Образ Наполеона оказался в центре внимания Мережковского еще в ходе работы над книгой «Л. Толстой и Достоевский» (1900–1902) — литературно-критическим и философским исследованием, впервые сконцентрировавшем его идеи нового христианства, Третьего Завета — религии Св. Духа. Анализируя те представления о Наполеоне, которые входили составной частью в идейный базис двух важнейших произведений гениев русской литературы — «Войны и мира» и «Преступления и наказания», Мережковский стремился раскрыть читателю суть творческого мироощущения Толстого и Достоевского, какою она ему казалась. В системе критической аргументации, выстраиваемой Мережковским, Наполеону намечена роль, сходная с той, которую выполнял в незадолго до того написанном романе «Воскресшие боги» Леонардо да Винчи, — роль некоего жизненного и духовного центра, относительно которого определяется идейное кредо «ищущих». Подобно Леонардо, Наполеон, в восприятии Мережковского, — своего рода демиург, колоссальная личность, не вмещающаяся в заранее заготовленные метафизические рамки, целостная в своей уникальности, хотя и сотканная из разительных противоречий. Подобно тому как Леонардо явился живым титаническим воплощением ренессансного начала, Наполеон, согласно трактовке Мережковского, возвестил начало «переоценки всех цен», потрясения основ нравственности: предвосхитив Ницше, он заглянул «по ту сторону добра и зла»; осуществив в грандиозных исторических масштабах свою личную волю самоутверждения, он стал «великим воплощением духа западноевропейского», индивидуалистического по своему существу[1572]. Романы Толстого и Достоевского — это, по Мережковскому, два поединка с наполеоновским, западноевропейским духом, причем Достоевский на примере судьбы Раскольникова раскрыл религиозное бессилие наполеоновской идеи.

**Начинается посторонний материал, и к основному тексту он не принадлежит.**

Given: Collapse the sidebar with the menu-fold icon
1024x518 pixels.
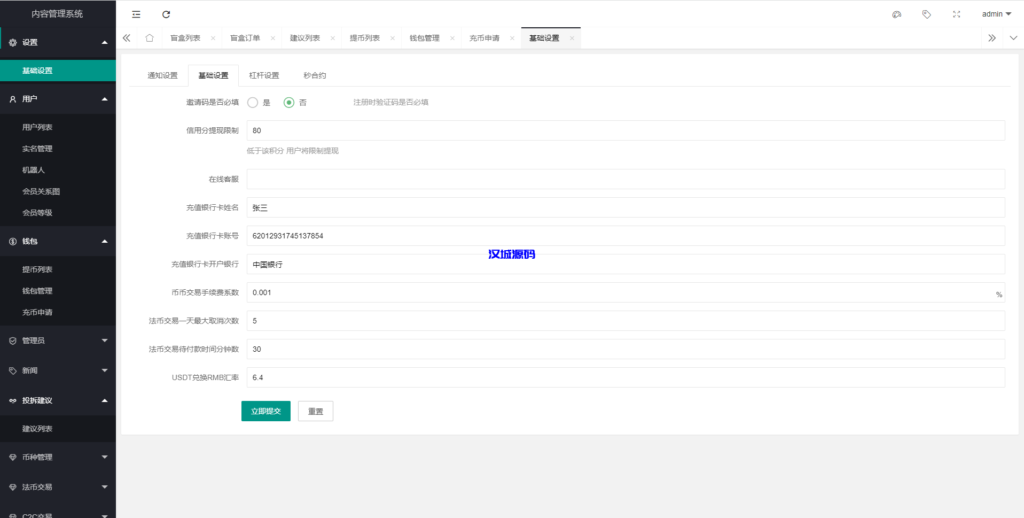Looking at the screenshot, I should [136, 14].
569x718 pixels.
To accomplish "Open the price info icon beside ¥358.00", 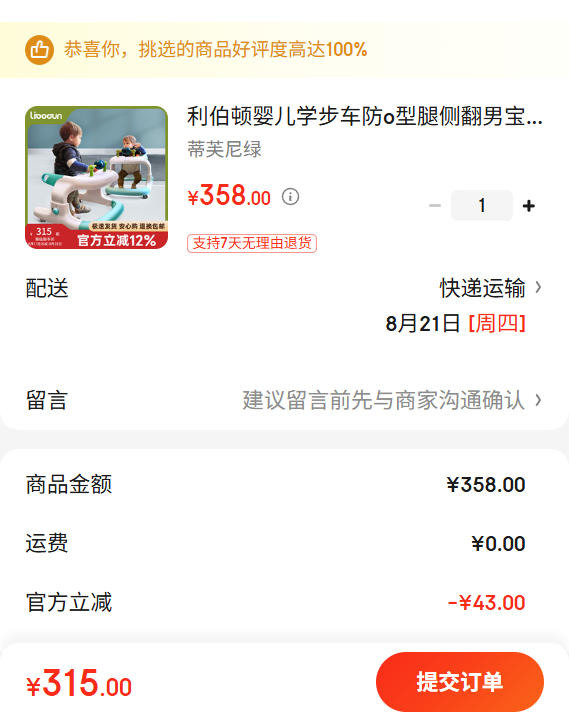I will [x=290, y=197].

В критических отзывах о книге «Л. Толстой и Достоевский» не раз обращалось внимание на тенденциозность автора — на то, что «слабым сторонам Достоевского, как человека и художника, г. Мережковский отводит гораздо меньше места, чем слабым — или будто бы слабым — сторонам Толстого»[1573]. Это различие в изначальных интерпретаторских установках непосредственным образом иллюстрируется характером трактовки «наполеоновской» темы у Толстого и Достоевского. Мережковский присоединяется к Достоевскому, который опровергает формулу «наполеоновского» самоутверждения другой нравственно-религиозной формулой, и решительно не приемлет Наполеона из «Войны и мира». «За изображение Наполеона Мережковский отчитывает Толстого, как ментор — непонятливого ученика», — язвительно отметил в свое время прозаик и критик Е. Г. Лундберг[1574]. В своих усилиях развенчать самонадеянного индивидуалиста, доказать подлинность безличного и неподлинность личного начала, Толстой, по убеждению Мережковского, не достиг своей цели, а лишь допустил кощунство: не отдав должного всемирно-историческому значению такого явления, как Наполеон, он совершил (по слову Пушкина) «унижение высокого». В системе символических соответствий, устанавливаемых Мережковским, историческая эпопея Толстого по своему основному смыслу — новое подобие того батального ристалища, которое явилось в ней главным объектом изображения: «Ведь и „Война и мир“ тоже своего рода поединок „владыки Запада“ с „владыкой Полунощи“ — Наполеона с духом России в лице одного из величайших представителей этого духа. А между тем, если кто кого действительно „раздавил“ в „Войне и мире“, то уж, конечно, не Л. Толстой — Наполеона»[1575].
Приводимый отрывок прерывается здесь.